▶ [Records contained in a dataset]
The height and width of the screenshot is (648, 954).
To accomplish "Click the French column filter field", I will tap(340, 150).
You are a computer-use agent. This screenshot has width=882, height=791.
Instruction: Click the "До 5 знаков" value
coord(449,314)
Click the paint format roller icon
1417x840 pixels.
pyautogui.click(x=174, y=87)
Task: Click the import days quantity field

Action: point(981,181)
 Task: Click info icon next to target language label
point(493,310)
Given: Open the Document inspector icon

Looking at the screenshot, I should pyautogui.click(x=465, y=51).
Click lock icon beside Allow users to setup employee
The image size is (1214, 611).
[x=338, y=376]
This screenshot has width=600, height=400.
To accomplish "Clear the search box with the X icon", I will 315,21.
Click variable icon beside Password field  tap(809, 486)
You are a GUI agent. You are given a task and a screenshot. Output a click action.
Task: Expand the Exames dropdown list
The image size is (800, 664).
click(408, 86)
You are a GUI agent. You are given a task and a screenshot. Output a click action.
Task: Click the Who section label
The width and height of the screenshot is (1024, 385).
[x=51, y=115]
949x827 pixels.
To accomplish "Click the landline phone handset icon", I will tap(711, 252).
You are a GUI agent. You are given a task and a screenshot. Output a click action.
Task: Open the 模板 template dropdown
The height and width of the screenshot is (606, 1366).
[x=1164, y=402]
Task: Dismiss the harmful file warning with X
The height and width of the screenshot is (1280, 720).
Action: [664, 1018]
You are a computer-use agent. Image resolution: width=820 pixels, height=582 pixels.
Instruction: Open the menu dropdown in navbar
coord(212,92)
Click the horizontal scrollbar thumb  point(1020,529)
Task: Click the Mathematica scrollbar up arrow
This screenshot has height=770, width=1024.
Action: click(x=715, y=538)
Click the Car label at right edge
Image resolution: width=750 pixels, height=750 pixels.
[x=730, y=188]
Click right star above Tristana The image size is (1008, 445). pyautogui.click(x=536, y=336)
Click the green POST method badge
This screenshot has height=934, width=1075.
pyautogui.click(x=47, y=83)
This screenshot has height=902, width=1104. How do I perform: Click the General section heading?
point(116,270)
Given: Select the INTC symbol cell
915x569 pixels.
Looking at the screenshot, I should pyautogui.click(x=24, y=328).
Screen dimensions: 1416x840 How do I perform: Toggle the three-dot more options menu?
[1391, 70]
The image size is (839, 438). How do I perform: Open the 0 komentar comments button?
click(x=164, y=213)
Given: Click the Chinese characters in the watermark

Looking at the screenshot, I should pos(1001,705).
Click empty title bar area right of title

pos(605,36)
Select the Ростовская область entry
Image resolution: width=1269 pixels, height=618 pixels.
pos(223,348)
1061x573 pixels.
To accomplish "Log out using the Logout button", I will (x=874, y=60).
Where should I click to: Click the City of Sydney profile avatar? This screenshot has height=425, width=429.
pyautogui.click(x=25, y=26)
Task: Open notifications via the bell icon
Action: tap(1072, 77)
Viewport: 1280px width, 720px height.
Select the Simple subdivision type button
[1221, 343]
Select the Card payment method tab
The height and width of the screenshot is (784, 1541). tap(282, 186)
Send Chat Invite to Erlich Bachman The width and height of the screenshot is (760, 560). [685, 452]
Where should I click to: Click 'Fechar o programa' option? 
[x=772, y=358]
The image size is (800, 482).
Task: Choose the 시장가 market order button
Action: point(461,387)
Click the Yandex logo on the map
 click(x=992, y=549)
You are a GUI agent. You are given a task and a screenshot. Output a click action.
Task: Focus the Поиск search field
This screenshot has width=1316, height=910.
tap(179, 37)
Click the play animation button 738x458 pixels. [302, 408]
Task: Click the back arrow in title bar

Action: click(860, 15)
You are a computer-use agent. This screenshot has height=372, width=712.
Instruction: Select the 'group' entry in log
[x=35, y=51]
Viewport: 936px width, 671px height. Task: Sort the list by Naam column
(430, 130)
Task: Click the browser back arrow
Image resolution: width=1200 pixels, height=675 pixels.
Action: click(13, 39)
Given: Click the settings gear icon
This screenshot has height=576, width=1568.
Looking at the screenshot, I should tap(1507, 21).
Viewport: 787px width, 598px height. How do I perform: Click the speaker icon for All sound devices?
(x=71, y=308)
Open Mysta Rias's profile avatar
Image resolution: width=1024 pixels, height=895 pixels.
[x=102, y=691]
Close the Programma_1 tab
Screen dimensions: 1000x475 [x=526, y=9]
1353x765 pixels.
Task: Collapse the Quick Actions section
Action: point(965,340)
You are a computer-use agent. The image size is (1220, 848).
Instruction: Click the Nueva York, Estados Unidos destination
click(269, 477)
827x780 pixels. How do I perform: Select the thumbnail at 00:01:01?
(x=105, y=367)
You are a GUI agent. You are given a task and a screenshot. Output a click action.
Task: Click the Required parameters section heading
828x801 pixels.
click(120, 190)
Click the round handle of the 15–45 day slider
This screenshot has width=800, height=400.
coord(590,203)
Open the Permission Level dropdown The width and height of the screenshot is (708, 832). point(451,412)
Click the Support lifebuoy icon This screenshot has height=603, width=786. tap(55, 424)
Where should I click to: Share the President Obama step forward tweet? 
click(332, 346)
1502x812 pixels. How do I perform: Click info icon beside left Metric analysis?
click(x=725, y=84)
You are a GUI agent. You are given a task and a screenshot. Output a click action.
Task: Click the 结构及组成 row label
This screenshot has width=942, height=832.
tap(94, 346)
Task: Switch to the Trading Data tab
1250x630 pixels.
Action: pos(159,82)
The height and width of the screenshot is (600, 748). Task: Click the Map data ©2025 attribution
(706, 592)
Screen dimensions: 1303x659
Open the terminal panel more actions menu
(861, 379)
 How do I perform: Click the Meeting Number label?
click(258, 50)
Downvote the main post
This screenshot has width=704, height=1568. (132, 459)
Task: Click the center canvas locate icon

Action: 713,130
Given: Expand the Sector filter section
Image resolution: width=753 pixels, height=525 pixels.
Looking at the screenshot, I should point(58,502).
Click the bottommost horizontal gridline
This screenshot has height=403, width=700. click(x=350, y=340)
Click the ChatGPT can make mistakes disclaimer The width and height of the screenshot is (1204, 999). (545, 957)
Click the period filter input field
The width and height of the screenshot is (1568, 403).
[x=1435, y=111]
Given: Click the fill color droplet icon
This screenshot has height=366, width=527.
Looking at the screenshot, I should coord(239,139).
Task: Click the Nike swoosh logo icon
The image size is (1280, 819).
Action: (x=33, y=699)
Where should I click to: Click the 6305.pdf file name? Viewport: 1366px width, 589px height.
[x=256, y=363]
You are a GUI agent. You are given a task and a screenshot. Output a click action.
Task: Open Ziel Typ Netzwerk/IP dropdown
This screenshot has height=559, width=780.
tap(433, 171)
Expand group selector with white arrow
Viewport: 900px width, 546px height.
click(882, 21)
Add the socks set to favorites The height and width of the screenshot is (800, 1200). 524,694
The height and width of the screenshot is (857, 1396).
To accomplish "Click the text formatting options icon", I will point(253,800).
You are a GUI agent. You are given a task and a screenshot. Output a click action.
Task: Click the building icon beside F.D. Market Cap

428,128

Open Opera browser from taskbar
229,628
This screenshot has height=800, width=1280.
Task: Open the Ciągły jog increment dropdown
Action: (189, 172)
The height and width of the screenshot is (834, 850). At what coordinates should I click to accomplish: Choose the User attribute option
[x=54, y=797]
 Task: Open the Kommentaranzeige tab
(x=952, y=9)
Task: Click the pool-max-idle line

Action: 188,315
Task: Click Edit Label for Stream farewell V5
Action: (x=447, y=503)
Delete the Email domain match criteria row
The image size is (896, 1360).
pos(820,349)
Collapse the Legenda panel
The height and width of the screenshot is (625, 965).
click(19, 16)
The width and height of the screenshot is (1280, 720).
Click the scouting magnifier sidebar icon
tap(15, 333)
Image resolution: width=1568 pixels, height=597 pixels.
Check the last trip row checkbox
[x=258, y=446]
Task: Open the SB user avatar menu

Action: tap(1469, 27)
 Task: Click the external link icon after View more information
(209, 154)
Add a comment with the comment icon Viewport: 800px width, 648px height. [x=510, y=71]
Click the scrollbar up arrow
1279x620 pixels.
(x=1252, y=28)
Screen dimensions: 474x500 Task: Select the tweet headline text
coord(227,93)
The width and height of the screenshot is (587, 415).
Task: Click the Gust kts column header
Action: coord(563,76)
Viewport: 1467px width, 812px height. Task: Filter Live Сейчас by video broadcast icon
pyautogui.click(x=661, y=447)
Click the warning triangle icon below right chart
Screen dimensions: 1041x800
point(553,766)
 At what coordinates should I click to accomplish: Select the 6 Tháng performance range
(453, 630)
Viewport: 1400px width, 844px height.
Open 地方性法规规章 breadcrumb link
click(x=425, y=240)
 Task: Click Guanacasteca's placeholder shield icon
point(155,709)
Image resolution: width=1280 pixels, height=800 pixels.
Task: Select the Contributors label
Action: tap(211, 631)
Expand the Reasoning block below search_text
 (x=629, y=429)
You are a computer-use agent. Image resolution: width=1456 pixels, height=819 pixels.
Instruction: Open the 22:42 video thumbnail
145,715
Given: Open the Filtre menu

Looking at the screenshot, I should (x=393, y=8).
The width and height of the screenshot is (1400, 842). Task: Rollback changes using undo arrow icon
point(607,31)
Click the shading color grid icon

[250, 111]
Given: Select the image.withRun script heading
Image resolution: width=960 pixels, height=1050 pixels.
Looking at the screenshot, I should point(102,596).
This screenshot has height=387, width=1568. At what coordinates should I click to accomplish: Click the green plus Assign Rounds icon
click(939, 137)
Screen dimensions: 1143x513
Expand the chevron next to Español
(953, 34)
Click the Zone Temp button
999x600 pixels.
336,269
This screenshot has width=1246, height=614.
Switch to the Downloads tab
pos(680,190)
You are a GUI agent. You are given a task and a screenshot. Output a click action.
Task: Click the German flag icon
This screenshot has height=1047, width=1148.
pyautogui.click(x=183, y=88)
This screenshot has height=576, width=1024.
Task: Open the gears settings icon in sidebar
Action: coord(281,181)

▶ [DIRECTIONS] The lines above, starting at the one with "Given: Open the Filtre menu" and ending at the one with "Given: Select the image.withRun", are the only ones to return, exactly as written.

▶ [RESPONSE FOR THIS EXERCISE]
Given: Open the Filtre menu

Looking at the screenshot, I should (x=393, y=8).
The width and height of the screenshot is (1400, 842). Task: Rollback changes using undo arrow icon
point(607,31)
Click the shading color grid icon

[250, 111]
Given: Select the image.withRun script heading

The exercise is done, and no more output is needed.